Si d’aucuns pensaient que la drum n‘ bass était devenue ringarde, voire morte, les gus de Digitalism viendront pour prouver le contraire.

Avec un nom pareil, difficile de faire du rock. La recette de Digitalism est aussi simple que bonne : croiser dans un univers les bases de la musique French Touch à la Daft Punk avec les sonorités du rock anglais de basse-cour. Ce qui étonne le plus dans ce mélange, c’est peut-être l’origine du duo : l’Allemagne. Celles et ceux qui s’y connaissent savent que chez notre voisin d’outre-Rhin, la musique électronique a tendance à être avant tout minimale, froide et intellectuelle. Mais les traditions allemandes de la musique aseptisée et réduite à l’essentiel – dans la lignée des pionniers comme Kraftwerk et tout le mouvement NDW qui s’en suivit – n’est pas du tout du goût des deux Hambourgeois.

Tout au contraire : Digitalism introduit l’opulence dans l’electro allemande. Après s’être rencontré dans l’enceinte d’un disquaire en 2004, Jens Moelle et Ismail Tuefecki, ont constaté qu’ils partageaient non seulement le même goût dans la musique, mais qu’ils avaient aussi envie d’en faire.
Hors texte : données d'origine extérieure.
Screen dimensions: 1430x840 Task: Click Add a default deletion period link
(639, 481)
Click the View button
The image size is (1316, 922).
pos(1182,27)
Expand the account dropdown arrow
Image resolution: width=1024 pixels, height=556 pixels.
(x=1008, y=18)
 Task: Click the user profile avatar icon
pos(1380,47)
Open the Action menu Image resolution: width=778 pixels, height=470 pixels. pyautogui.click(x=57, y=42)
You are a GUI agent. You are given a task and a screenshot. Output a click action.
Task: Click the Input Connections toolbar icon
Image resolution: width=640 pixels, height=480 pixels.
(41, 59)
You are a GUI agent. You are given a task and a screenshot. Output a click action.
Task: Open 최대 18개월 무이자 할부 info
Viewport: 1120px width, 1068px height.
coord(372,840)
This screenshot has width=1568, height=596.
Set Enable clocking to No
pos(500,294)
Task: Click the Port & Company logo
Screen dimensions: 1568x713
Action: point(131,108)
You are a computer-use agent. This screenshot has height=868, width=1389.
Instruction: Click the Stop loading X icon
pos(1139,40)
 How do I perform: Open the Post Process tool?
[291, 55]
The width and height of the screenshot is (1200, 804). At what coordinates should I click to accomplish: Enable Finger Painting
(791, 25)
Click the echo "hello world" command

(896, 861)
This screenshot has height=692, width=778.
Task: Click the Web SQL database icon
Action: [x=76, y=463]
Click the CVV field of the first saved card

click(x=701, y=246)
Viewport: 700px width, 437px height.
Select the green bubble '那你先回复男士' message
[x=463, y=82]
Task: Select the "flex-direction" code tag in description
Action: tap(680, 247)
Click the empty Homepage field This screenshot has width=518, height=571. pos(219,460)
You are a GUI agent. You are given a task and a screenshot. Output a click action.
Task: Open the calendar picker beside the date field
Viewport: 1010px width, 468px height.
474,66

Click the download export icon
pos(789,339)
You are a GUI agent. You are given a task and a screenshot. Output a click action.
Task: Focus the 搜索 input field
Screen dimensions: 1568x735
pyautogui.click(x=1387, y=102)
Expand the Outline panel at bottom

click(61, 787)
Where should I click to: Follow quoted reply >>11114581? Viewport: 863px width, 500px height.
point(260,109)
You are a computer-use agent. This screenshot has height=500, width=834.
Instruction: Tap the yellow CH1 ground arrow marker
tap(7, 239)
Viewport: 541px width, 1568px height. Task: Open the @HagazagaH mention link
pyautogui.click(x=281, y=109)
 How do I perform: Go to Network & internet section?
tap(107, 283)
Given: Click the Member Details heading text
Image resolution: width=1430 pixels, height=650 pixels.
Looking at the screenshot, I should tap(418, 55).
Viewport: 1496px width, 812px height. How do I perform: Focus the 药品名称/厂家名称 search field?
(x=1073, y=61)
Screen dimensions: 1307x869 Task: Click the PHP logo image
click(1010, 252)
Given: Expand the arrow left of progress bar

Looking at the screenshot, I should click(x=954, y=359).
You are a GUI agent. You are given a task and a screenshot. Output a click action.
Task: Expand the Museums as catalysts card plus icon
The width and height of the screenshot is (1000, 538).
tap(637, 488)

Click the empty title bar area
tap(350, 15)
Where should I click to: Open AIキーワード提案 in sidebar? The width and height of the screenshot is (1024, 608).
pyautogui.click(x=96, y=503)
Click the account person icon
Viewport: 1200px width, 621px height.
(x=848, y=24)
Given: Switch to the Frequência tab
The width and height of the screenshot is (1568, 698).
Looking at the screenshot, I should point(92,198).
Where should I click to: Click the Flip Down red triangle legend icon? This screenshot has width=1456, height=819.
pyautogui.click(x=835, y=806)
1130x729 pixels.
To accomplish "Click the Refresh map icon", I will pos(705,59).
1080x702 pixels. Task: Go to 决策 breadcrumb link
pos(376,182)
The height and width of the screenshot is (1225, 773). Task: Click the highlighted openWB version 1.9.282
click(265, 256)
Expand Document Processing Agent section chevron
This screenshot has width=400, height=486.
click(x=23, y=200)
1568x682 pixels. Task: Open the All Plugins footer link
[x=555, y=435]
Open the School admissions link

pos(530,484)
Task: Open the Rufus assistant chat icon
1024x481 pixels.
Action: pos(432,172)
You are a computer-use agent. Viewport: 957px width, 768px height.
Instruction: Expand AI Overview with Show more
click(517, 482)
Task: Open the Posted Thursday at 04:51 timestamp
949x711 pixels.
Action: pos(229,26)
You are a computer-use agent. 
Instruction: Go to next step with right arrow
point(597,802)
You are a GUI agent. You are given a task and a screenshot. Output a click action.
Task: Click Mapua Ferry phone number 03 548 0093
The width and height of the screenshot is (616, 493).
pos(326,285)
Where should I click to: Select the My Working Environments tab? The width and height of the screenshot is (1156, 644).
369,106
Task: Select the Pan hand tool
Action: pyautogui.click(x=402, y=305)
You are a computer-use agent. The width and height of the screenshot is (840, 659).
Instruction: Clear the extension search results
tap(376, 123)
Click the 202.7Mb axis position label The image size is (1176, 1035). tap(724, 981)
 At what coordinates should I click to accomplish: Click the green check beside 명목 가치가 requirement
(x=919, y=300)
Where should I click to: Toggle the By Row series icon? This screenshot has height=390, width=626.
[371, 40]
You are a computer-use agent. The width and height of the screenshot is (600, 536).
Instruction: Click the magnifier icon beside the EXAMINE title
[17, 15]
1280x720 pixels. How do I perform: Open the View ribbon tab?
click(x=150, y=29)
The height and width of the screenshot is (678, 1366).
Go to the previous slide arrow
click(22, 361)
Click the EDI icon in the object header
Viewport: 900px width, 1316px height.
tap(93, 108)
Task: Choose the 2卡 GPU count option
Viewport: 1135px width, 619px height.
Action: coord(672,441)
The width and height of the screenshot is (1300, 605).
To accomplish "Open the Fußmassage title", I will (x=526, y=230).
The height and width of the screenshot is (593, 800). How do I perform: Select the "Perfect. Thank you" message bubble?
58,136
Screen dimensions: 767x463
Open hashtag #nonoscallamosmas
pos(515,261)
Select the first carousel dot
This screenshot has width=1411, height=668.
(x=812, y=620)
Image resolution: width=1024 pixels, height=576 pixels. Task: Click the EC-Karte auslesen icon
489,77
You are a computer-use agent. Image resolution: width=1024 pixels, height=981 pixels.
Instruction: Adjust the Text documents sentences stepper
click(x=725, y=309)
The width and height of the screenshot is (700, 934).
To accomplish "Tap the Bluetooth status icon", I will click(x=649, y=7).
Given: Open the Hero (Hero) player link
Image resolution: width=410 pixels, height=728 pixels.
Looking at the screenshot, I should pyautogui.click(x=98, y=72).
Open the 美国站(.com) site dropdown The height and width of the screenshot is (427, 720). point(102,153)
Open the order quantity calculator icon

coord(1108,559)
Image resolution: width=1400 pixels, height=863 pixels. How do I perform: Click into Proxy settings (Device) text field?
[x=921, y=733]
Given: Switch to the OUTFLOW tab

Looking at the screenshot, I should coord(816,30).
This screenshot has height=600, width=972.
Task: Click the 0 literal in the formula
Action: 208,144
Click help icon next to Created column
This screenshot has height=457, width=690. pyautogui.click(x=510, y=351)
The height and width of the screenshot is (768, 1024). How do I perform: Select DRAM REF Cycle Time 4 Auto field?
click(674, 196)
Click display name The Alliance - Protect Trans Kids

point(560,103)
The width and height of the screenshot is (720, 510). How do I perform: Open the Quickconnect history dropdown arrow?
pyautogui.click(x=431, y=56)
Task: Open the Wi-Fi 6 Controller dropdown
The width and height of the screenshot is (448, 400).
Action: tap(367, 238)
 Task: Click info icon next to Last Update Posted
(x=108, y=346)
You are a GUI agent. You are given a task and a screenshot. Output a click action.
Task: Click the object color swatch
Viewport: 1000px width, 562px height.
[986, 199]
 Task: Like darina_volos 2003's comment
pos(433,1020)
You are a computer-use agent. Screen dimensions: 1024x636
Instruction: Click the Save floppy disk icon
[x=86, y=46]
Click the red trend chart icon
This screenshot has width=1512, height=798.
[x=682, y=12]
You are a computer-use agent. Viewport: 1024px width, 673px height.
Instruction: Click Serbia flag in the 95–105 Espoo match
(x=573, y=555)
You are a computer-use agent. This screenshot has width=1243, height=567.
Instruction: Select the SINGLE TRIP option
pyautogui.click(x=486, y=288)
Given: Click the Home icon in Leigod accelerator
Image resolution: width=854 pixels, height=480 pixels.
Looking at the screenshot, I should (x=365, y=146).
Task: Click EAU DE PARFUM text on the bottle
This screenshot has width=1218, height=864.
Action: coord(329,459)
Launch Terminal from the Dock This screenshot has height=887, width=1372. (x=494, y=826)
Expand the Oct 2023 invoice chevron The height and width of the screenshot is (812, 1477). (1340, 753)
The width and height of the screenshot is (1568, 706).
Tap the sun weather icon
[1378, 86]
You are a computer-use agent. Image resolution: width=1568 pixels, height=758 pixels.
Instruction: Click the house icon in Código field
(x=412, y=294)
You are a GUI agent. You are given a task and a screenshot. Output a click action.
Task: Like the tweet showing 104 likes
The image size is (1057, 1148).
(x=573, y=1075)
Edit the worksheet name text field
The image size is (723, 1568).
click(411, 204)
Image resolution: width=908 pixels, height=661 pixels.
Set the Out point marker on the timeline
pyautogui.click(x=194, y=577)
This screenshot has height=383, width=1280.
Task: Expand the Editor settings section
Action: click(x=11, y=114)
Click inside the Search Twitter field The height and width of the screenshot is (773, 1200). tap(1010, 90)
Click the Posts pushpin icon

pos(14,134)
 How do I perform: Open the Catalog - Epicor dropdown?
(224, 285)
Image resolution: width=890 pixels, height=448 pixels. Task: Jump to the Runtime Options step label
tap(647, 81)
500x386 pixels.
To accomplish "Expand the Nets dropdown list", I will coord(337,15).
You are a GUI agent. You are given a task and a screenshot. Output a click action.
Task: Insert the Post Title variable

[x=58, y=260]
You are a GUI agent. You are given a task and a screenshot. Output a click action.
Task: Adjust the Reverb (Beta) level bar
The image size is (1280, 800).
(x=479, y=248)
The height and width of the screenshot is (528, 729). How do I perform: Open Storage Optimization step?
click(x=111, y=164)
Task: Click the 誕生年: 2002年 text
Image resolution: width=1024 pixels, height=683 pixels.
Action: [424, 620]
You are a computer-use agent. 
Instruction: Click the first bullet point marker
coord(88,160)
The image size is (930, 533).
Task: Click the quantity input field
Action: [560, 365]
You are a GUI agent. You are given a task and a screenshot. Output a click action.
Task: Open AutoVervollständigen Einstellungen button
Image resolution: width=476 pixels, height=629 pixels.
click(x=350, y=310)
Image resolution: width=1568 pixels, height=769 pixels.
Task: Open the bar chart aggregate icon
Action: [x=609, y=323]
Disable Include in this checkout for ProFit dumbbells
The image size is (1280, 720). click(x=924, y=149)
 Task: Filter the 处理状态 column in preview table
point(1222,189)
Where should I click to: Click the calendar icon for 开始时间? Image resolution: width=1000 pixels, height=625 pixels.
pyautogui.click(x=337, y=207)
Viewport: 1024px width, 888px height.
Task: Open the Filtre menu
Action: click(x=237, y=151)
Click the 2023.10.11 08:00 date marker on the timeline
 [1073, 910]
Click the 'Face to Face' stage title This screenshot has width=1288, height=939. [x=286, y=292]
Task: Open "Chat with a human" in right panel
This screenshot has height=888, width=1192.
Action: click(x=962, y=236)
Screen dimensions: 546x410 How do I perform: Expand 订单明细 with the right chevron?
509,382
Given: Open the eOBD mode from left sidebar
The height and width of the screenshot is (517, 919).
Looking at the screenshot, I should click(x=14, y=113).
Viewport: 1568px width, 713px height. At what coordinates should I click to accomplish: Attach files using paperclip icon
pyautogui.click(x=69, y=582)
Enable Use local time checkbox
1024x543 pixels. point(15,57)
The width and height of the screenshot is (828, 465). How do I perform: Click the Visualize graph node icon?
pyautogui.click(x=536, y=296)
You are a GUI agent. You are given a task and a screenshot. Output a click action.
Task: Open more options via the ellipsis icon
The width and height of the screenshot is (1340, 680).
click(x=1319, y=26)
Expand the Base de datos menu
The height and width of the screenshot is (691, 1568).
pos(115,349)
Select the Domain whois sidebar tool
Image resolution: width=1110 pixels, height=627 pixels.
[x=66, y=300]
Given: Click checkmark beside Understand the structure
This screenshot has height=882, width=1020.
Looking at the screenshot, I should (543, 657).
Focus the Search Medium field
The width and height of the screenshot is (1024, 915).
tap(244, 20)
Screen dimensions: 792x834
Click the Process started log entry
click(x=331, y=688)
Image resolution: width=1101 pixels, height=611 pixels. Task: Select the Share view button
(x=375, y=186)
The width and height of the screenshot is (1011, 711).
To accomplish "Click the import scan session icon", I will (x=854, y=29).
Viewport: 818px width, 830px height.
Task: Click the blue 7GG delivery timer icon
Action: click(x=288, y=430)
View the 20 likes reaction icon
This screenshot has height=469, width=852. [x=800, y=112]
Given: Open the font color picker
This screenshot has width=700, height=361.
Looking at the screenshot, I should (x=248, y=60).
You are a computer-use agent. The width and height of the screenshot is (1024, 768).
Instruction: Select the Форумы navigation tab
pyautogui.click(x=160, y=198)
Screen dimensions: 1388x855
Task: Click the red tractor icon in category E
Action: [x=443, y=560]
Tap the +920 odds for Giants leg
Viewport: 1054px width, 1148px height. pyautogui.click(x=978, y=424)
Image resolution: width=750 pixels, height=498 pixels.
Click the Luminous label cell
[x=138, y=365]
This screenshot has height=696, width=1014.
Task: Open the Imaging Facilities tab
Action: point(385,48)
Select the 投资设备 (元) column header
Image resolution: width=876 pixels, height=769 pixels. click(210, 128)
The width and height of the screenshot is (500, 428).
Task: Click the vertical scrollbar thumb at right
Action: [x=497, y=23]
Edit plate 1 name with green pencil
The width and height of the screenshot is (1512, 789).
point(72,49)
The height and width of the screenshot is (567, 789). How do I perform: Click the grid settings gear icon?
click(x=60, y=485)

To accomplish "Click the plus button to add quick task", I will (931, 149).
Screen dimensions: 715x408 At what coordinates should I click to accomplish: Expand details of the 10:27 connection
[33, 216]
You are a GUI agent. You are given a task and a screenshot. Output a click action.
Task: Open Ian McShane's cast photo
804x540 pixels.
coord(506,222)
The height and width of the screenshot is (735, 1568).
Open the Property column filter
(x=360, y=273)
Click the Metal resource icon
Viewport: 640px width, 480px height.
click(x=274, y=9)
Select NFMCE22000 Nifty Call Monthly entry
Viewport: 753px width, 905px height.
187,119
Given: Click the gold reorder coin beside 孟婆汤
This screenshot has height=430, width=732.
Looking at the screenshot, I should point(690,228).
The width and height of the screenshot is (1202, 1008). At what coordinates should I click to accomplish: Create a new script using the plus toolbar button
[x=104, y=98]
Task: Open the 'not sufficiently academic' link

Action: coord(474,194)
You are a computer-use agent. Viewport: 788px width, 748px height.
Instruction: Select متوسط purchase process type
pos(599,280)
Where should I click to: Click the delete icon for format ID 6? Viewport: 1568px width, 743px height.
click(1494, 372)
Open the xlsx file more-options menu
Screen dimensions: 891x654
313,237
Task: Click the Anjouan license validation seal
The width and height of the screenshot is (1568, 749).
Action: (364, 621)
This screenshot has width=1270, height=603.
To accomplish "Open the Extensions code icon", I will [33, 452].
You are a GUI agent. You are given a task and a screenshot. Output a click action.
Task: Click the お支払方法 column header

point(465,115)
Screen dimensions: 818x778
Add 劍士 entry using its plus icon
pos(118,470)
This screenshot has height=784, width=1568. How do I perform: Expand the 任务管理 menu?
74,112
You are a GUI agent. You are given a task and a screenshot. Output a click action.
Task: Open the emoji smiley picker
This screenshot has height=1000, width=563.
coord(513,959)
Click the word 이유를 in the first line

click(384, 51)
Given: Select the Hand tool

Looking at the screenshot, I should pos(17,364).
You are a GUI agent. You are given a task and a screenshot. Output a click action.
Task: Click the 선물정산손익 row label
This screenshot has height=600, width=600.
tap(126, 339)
Et comme tout artiste underground qui se respecte, c’est en autoproduction qu’ils sortent leur premier single, baptisé – pour l’occasion – « Idealistic ». Alors qu’ils n’avaient vraiment pas besoin de l’être, car ce premier jet fut aussi celui de la consécration. D’abord en Allemagne, où les dance-floors se sont vite réchauffés pour eux avant que le hype ne se répande en Europe, comme un virus qui passe par les réseaux des clubs et des pochettes des DJs internationaux.

Mais le duo était encore loin d’avoir fini ses coups. En 2005, leur chanson « Zdarlight » fait le tour du monde – du moins celui des dance-floors. Et puis en 2006 ce sera au tour de « Jupiter » de prendre les mêmes allures de vitesse grand V.

Pourtant : une renommée mondiale avec seulement trois chansons dans la poche, c’est peut-être un exploit, mais cela ne suffit pas pour persister dans la mémoire du public. C’est pourquoi en mars 2007, trois ans après le single, est enfin sorti l’album « Idealistic », afin que leur nom reste gravé sur le disque dure de la musique électronique pour longtemps encore. Pour celles et ceux qui veulent se bouger sur le son frais, c’est le 19 décembre à la Rockhal.